• **Dataset records**:

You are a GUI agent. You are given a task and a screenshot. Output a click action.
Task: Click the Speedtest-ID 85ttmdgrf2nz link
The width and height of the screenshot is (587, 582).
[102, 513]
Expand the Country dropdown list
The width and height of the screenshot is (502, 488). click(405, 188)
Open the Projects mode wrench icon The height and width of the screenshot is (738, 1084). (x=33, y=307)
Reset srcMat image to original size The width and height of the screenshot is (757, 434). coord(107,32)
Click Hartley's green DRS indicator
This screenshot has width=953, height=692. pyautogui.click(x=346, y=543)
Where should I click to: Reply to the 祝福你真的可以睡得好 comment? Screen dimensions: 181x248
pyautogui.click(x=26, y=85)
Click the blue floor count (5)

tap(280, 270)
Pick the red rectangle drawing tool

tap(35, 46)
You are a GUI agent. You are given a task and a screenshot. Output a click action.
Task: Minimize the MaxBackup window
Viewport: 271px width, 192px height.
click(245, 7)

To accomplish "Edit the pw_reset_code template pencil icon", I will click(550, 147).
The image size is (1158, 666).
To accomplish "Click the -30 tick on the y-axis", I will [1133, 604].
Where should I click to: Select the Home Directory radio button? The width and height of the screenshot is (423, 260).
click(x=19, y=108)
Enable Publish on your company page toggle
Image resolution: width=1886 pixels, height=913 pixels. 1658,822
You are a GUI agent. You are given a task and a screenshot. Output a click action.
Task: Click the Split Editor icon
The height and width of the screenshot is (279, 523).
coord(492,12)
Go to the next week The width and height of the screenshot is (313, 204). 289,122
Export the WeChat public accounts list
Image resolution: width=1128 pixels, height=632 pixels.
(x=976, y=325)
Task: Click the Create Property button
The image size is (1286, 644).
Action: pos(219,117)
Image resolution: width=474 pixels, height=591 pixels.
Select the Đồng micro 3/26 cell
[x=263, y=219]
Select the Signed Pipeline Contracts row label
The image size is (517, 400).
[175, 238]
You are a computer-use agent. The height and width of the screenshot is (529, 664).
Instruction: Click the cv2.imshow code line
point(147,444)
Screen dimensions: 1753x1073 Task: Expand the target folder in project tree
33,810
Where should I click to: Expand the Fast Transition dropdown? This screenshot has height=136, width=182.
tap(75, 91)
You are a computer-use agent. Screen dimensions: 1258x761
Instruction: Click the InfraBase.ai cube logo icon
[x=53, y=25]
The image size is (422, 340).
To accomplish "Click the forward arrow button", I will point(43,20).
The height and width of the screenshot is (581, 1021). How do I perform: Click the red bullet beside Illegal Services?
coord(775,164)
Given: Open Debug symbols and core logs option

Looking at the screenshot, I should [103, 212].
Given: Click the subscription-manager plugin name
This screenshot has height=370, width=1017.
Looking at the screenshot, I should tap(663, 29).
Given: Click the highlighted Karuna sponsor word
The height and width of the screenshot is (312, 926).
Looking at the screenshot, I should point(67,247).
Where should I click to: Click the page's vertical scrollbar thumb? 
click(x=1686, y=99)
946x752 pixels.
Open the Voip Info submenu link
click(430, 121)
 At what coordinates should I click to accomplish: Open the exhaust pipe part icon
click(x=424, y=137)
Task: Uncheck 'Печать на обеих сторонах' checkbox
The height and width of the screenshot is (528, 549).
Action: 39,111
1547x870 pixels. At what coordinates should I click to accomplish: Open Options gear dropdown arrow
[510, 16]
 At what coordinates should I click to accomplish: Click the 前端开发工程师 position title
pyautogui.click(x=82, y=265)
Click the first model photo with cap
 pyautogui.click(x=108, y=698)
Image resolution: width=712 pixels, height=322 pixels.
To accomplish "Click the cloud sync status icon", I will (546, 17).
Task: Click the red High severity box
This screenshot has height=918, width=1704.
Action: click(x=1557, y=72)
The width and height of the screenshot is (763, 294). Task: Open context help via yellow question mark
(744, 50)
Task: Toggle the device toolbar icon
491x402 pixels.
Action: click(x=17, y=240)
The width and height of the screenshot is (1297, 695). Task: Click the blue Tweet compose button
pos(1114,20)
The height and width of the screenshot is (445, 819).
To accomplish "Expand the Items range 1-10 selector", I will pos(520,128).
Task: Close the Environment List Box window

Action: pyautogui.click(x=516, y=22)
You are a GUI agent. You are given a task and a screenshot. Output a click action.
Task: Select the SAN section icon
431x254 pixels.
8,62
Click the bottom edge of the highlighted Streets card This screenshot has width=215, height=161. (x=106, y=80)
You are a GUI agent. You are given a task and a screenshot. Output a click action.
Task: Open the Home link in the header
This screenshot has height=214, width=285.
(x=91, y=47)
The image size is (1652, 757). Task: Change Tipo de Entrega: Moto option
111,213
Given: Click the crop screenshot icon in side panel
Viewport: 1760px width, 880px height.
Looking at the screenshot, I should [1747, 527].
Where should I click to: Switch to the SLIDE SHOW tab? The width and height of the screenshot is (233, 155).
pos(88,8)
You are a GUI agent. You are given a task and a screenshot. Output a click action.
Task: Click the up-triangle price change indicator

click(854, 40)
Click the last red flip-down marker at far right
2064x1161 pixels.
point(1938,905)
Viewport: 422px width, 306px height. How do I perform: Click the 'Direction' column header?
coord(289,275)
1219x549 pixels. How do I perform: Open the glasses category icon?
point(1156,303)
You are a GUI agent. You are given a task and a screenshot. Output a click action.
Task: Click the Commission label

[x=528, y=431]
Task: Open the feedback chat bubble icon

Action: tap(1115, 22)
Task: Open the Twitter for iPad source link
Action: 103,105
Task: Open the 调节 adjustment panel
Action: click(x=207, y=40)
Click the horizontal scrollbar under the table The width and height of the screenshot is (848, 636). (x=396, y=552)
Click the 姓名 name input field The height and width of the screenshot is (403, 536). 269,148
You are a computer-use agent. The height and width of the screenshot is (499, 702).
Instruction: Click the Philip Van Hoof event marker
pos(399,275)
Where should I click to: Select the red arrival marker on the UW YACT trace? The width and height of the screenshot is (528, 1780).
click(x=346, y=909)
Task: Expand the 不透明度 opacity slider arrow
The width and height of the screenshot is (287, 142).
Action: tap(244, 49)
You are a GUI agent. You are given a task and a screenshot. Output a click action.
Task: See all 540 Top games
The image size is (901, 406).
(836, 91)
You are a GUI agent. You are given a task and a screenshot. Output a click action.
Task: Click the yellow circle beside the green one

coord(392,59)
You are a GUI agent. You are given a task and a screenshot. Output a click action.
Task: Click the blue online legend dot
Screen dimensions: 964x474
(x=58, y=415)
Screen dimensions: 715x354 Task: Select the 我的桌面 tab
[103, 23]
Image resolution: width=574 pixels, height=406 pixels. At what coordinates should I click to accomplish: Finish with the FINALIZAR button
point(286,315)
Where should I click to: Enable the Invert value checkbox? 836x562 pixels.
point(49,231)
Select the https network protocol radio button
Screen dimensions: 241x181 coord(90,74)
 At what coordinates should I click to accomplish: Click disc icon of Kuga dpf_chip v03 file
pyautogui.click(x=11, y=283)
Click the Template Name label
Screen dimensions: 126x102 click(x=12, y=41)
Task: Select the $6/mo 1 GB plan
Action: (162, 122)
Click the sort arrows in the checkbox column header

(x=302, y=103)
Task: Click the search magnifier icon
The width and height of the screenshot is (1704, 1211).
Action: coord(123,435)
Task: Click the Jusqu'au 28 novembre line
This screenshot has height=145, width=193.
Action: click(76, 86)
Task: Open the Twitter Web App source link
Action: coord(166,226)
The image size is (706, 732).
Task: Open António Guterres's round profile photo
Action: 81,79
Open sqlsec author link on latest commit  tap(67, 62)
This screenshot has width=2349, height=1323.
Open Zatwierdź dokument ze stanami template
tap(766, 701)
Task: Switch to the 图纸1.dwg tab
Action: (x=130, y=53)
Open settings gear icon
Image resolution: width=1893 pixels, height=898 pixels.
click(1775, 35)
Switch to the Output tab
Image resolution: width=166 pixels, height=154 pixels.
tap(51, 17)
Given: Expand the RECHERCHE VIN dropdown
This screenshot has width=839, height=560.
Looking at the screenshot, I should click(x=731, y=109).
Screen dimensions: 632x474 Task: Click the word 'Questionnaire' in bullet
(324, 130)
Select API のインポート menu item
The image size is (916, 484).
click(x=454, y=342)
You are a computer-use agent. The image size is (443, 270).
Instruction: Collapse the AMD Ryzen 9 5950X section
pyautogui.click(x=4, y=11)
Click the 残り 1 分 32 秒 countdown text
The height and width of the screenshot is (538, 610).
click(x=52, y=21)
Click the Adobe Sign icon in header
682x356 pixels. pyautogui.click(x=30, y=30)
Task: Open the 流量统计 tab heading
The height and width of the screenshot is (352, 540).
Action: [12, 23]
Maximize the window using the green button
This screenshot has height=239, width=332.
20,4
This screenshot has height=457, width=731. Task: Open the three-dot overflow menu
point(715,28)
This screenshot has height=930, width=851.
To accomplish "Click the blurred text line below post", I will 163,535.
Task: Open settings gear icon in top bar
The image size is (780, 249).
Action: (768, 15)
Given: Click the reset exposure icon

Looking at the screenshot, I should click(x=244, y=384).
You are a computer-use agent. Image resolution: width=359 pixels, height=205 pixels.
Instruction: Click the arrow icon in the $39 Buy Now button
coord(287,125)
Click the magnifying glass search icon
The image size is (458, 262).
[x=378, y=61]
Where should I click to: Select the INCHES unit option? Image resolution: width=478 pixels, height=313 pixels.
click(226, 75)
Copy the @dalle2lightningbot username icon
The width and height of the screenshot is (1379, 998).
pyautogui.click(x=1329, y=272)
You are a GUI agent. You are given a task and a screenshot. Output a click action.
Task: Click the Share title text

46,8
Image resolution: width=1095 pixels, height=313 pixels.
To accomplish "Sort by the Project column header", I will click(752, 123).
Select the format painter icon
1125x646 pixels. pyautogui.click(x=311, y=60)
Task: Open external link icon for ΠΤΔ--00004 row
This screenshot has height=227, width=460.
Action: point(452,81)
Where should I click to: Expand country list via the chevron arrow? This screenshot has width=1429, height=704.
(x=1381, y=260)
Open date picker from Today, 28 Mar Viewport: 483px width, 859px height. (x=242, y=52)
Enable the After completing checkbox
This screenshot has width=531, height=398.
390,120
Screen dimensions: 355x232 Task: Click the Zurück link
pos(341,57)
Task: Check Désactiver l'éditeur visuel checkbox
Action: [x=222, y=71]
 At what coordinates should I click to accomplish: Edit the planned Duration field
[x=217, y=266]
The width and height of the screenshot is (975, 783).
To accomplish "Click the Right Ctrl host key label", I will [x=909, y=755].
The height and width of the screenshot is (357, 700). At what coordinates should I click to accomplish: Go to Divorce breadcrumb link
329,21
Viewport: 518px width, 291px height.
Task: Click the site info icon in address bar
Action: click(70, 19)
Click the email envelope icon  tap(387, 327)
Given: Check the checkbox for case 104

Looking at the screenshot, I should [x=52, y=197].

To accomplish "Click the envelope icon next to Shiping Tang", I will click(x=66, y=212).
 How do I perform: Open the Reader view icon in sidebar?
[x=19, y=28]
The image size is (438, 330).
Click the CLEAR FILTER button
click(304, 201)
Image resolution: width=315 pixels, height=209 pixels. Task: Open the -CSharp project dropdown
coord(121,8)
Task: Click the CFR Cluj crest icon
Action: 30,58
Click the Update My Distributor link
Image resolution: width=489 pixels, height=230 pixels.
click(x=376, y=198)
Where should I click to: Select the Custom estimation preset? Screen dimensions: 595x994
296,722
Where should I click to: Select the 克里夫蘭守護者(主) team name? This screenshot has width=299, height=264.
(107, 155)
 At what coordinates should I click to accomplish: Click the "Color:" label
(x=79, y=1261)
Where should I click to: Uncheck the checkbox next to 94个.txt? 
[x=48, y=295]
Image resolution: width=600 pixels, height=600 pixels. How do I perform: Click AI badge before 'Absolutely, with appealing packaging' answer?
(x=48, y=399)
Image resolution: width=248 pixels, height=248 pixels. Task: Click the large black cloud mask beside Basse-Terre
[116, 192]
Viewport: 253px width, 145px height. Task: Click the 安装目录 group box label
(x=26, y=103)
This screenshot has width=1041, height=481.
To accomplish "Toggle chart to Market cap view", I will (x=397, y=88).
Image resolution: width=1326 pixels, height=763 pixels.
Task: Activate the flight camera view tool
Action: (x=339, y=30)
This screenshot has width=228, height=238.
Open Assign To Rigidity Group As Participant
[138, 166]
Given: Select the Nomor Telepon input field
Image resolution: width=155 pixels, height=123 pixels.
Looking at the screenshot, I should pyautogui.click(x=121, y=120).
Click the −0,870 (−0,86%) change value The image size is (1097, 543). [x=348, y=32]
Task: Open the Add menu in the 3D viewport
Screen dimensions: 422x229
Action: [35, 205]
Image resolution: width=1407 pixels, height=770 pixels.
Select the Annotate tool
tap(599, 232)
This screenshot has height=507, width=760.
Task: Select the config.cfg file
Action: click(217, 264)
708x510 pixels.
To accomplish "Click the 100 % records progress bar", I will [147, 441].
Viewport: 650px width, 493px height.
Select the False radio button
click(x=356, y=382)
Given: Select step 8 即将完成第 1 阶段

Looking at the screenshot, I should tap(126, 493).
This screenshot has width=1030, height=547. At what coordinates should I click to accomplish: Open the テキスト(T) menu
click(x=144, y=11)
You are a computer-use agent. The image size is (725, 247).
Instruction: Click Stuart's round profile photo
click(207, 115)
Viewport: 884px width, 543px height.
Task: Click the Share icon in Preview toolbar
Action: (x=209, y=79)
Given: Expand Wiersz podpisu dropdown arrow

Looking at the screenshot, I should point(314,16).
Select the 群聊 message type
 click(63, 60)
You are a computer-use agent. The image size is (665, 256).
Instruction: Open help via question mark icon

• **Required work**: Rewrite the lines from the first one up to and including the line with "click(245, 7)", changing "Country" to "Language" and leaving everything else unchanged.

• **Output below**:
You are a GUI agent. You are given a task and a screenshot. Output a click action.
Task: Click the Speedtest-ID 85ttmdgrf2nz link
The width and height of the screenshot is (587, 582).
[102, 513]
Expand the Language dropdown list
The width and height of the screenshot is (502, 488). click(405, 188)
Open the Projects mode wrench icon The height and width of the screenshot is (738, 1084). (x=33, y=307)
Reset srcMat image to original size The width and height of the screenshot is (757, 434). coord(107,32)
Click Hartley's green DRS indicator
This screenshot has width=953, height=692. pyautogui.click(x=346, y=543)
Where should I click to: Reply to the 祝福你真的可以睡得好 comment? Screen dimensions: 181x248
pyautogui.click(x=26, y=85)
Click the blue floor count (5)

tap(280, 270)
Pick the red rectangle drawing tool

tap(35, 46)
You are a GUI agent. You are given a task and a screenshot. Output a click action.
Task: Minimize the MaxBackup window
Viewport: 271px width, 192px height.
click(245, 7)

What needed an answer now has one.